一方、直近の連邦公開市場委員会(FOMC)を受け、9月以降は引き締めペースを緩めるとの思惑が広がったが、FRB当局者からタカ派的な見解が相次いでいる。ハト派とみられるミネアポリス連銀総裁は来年の利下げの可能性について、否定的な考えを述べている。
8月10日発表の7月米消費者物価コア指数(CPI)は前年比+6.1%と予想されており、上昇率は6月実績を上回る見通し。市場予想と一致した場合、インフレ鈍化の思惑は後退し、次回9月開催のFOMCでの大幅利上げを見込んだドル買いが入りやすい。また、CB消費者信頼感指数の先行指標とみられる8月ミシガン大学消費者信頼感指数は、多少の改善が見込まれ、景気後退(リセッション)懸念のドル売りを弱める要因となろう。
【米・7月CPI】(10日発表予定)
10日発表の7月米CPIは前年比+6.1%と予想される。市場予想と一致した場合、FOMCのタカ派方針を後押しする要因となろう。

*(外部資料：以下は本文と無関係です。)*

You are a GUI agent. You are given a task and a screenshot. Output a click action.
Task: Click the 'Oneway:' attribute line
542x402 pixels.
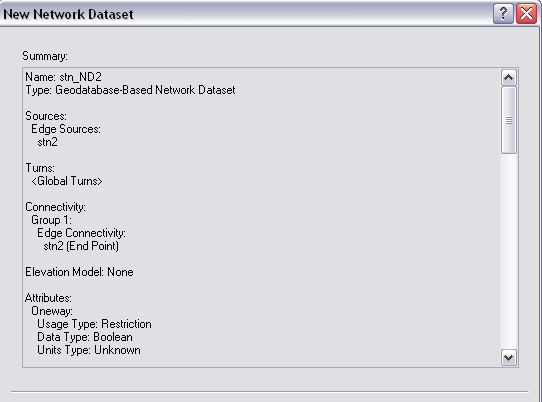[52, 311]
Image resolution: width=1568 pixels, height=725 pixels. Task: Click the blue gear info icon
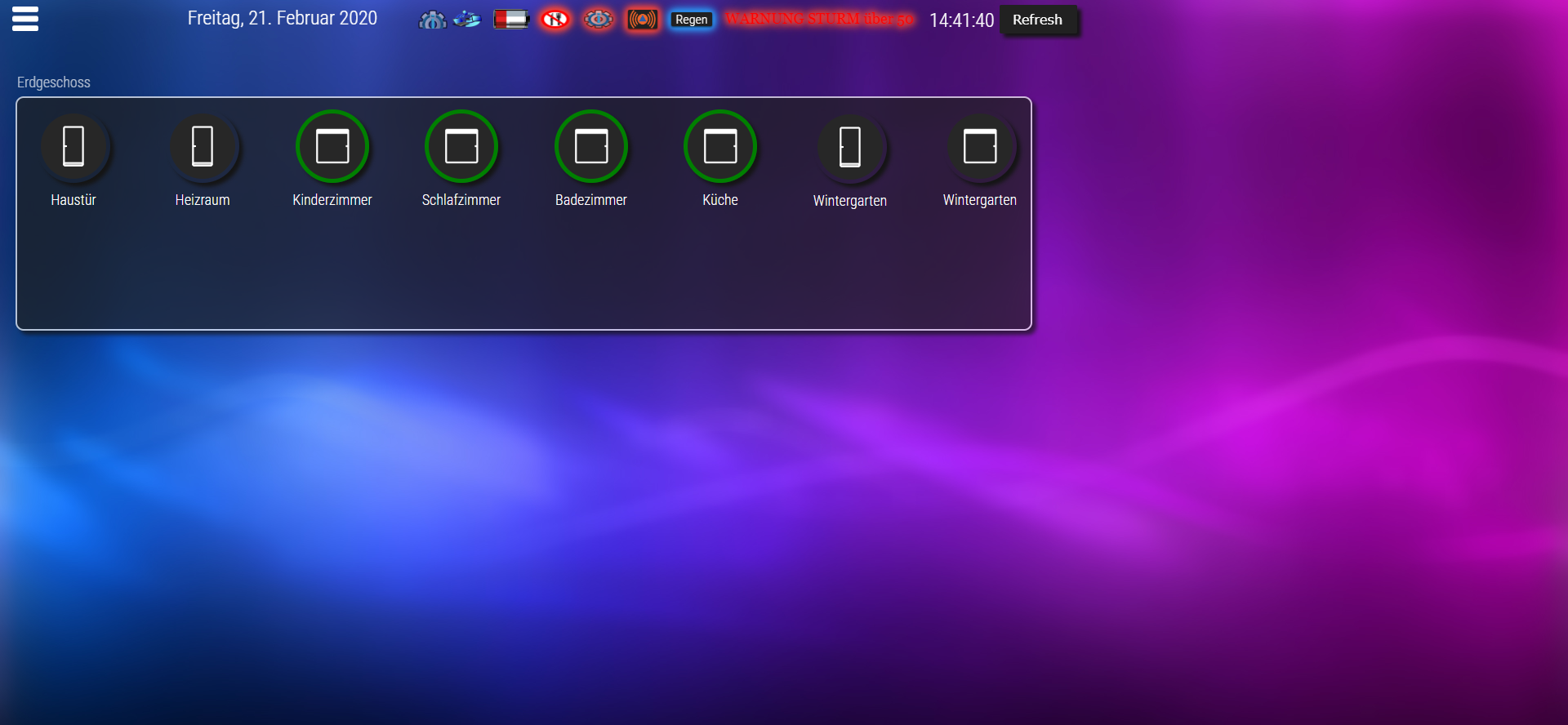pyautogui.click(x=432, y=20)
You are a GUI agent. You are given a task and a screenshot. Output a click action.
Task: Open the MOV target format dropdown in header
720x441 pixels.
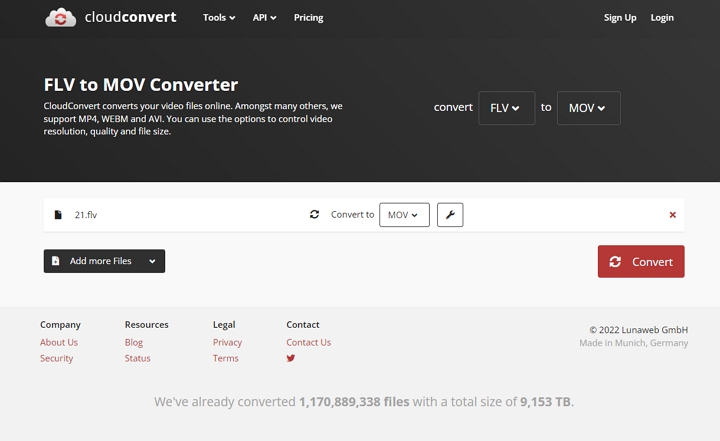(588, 108)
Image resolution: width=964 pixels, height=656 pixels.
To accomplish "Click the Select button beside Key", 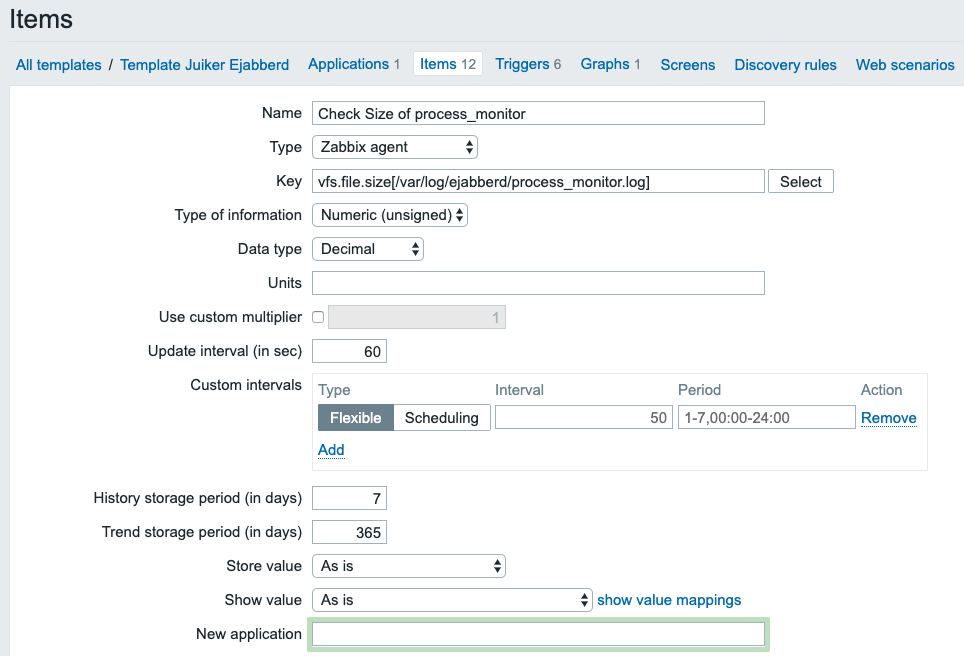I will 800,181.
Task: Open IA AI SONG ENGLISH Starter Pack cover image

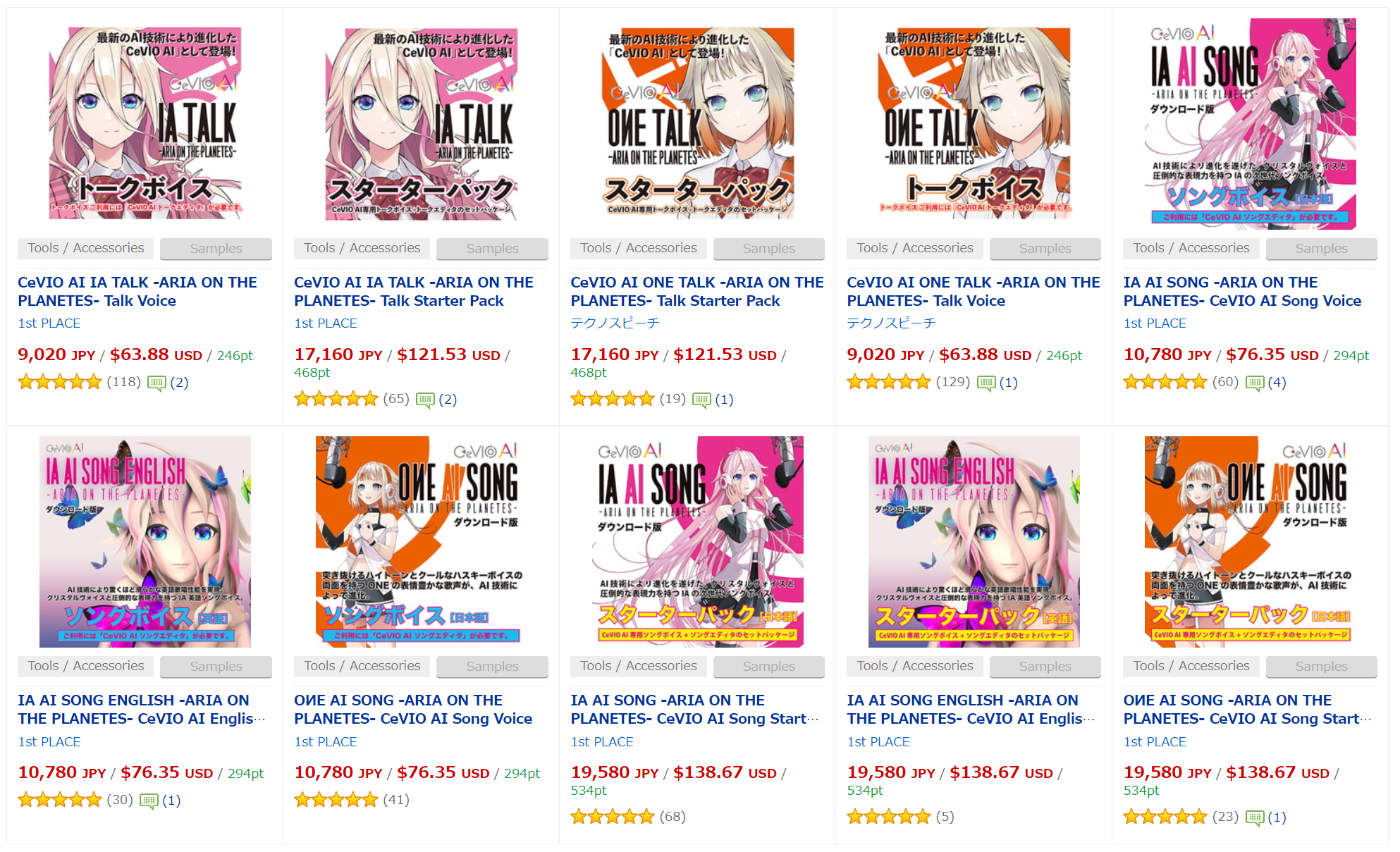Action: pyautogui.click(x=974, y=541)
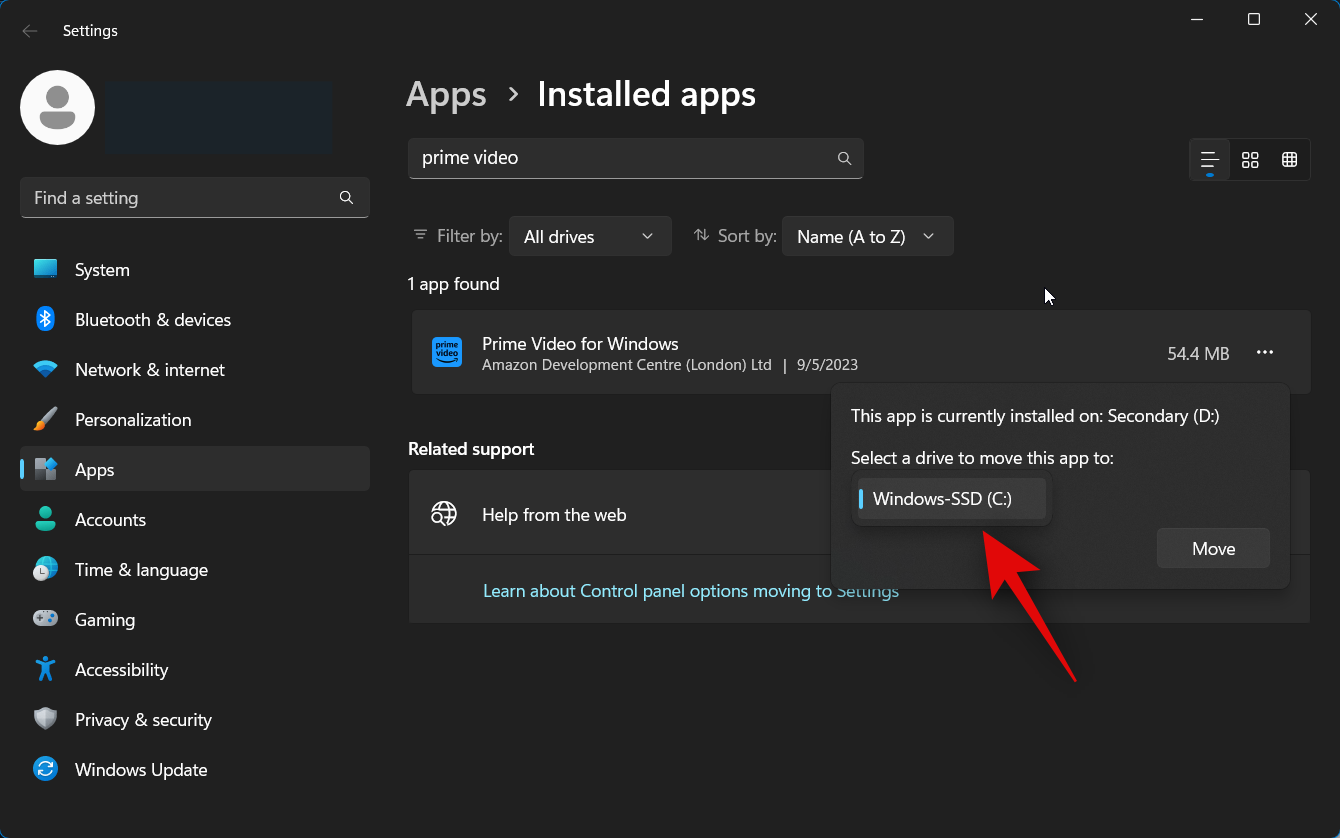Click the search icon in apps search box
Viewport: 1340px width, 838px height.
(844, 158)
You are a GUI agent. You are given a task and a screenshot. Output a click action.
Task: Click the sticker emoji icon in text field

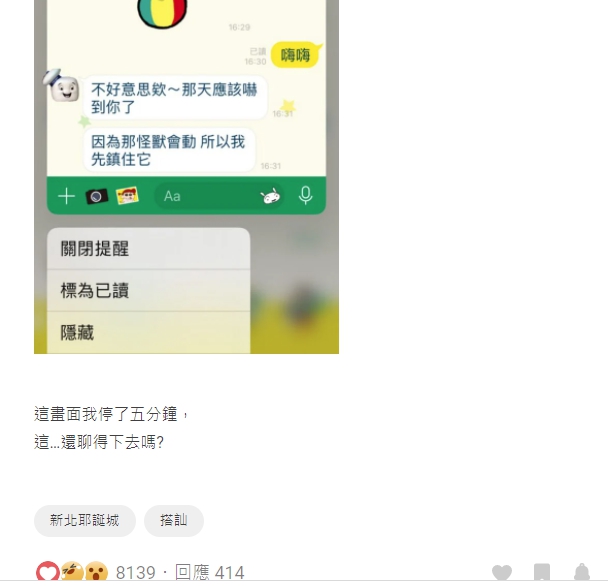(x=270, y=196)
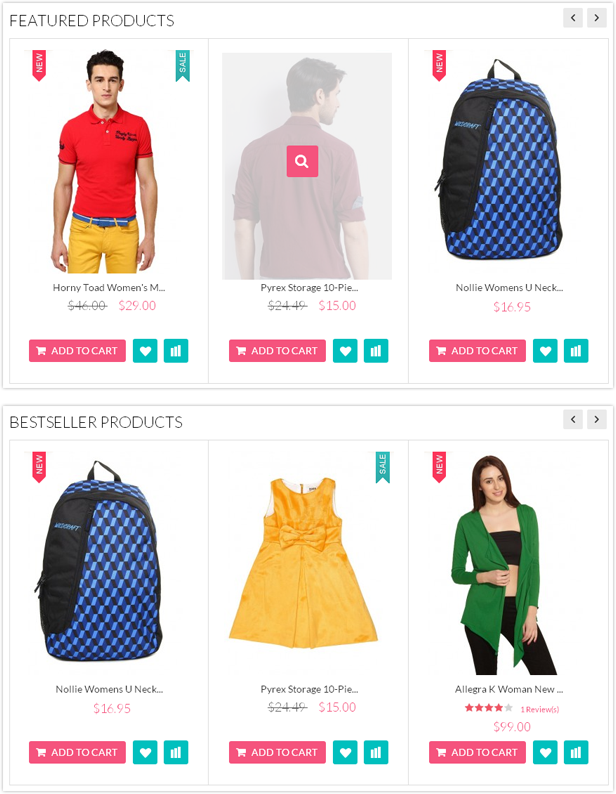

【米・8月ミシガン大学消費者信頼感指数・速報値】(12日発表予定)
12日発表の8月ミシガン大学消費者信頼感指数(速報値)は52.0と、7月実績をやや上回る内容が予想されている。市場予想を上回った場合、米国の景気後退入りの懸念は和らぎ、金利高・ドル高の要因となりそうだ。